Splunk Search

How to find and stop real time searches running on indexers?

kteng2024
Path Finder

Hi there,

I am seeing some real time searches running on indexers. Can I please know how real time searches are running on indexers as they should be running on search head and also is there any query to find these type of searches running on indexers? Moreover, how to stop these kind of searches as they are consuming to much of CPU?

0 Karma

s2_splunk
Splunk Employee
Splunk Employee

Any search started on a SH will also start a search on each indexer. If you initiate a realtime search on a SH, a process will kick of on each indexer to satisfy that search request and only end if the search is stopped on the SH. That's how distributed search works for realtime searches.

It's generally good practice for a production environment to disable users' ability to run realtime searches due to the resource impact they have. Maybe restrict it to just power users that are trained properly and understand the impact, and/or consider indexed realtime searches, which are scheduled searches with a very small interval.

There are very, very few use cases that actually require realtime searches. For time-critical alerts a 2-5 minute interval on a scheduled search is almost always sufficient.
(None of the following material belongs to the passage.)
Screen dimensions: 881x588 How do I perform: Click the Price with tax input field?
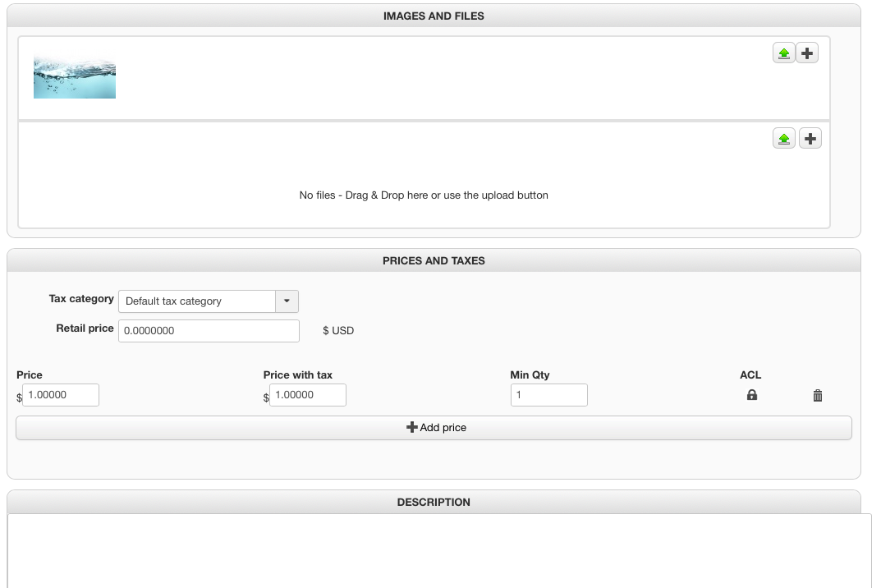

This post should help answer your question about how to find them.

0 Karma

kteng2024
Path Finder

Thank you for the reply . It is really helpful. But I also see scheduled searches running on indexers.So,it means all the searches started by search head will be dispatched to indexers .But can I please know even the scheduled search is stopped on SH, how come searches are still running on the indexers ?

0 Karma

DalJeanis
Legend

Think of it this way - each indexer is like a library with its own librarian. Whenever you start a search, you give a request to the head librarian, and she writes instructions for all the other librarians to check their libraries for the books you have asked for, and instructions on what to send back (the whole book, or just a couple of pages).

When you cancel a search at the search head, the head librarian has to write an instruction to cancel the searches at each library, then the individual librarians need to get that order. If they happen to be back in the back shelves and storerooms getting information for your search, or for another search, there might be a delay before they know they are supposed to stop your search.

II recall correctly, there is a ten minute default duration for searches, so ten minutes after the search head is brought down, all of the subsidiary searches should have completed... although I'm fuzzy on the exact process order so I'll defer to wiser heads.